◆ **TASK ITEM**
What you should give back is every line from the one containing "The image size is (680, 528)." through the last line of the records below, word for word and without pictures.
>>>
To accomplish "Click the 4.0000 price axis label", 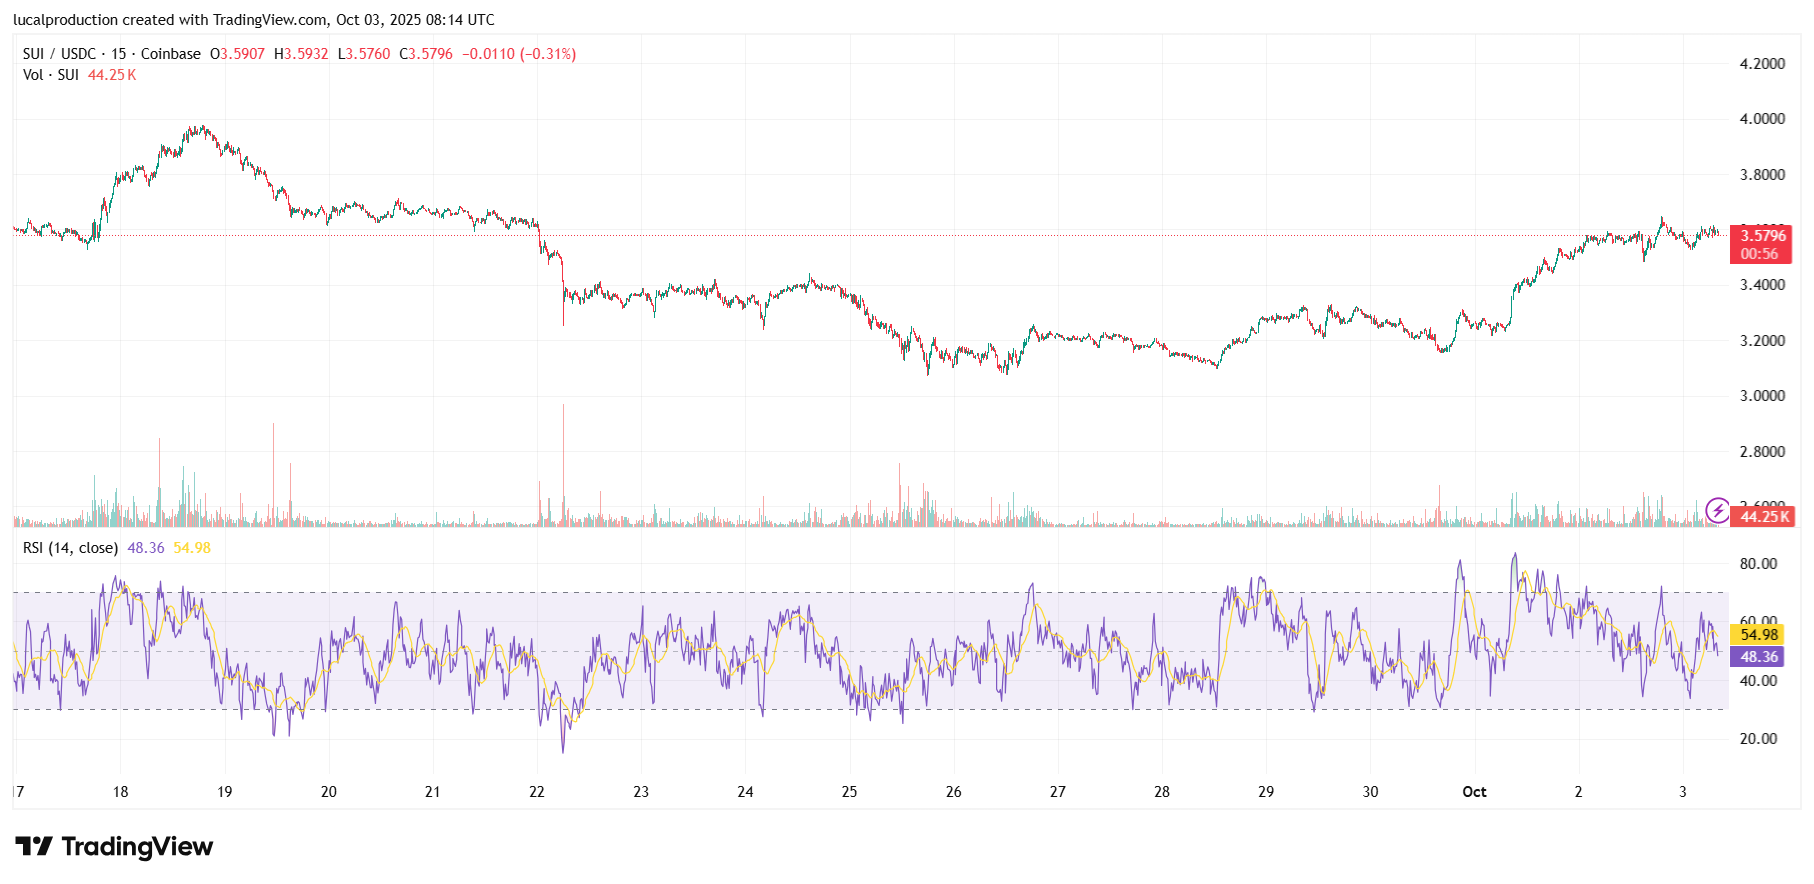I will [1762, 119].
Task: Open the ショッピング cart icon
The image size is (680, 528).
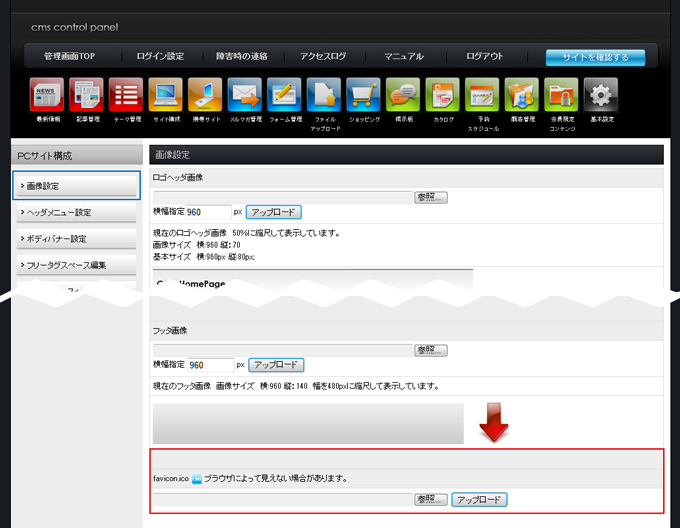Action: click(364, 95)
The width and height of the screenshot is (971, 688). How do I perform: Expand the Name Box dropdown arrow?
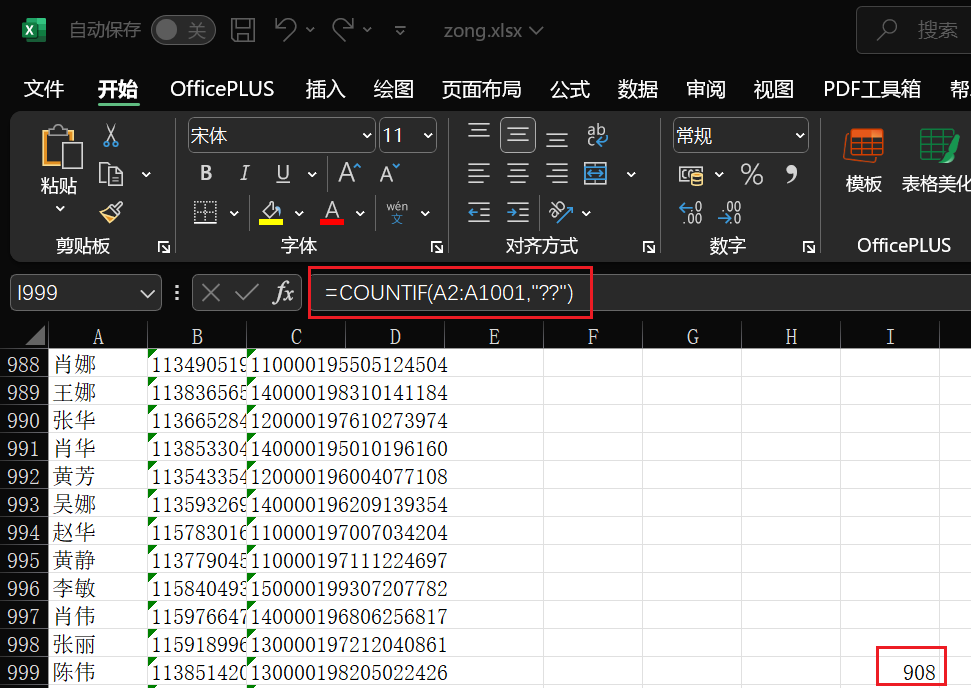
<<<
◆ **PROBLEM SOLUTION**
The image size is (680, 528).
Action: click(364, 95)
The width and height of the screenshot is (971, 688). How do I perform: Expand the Name Box dropdown arrow?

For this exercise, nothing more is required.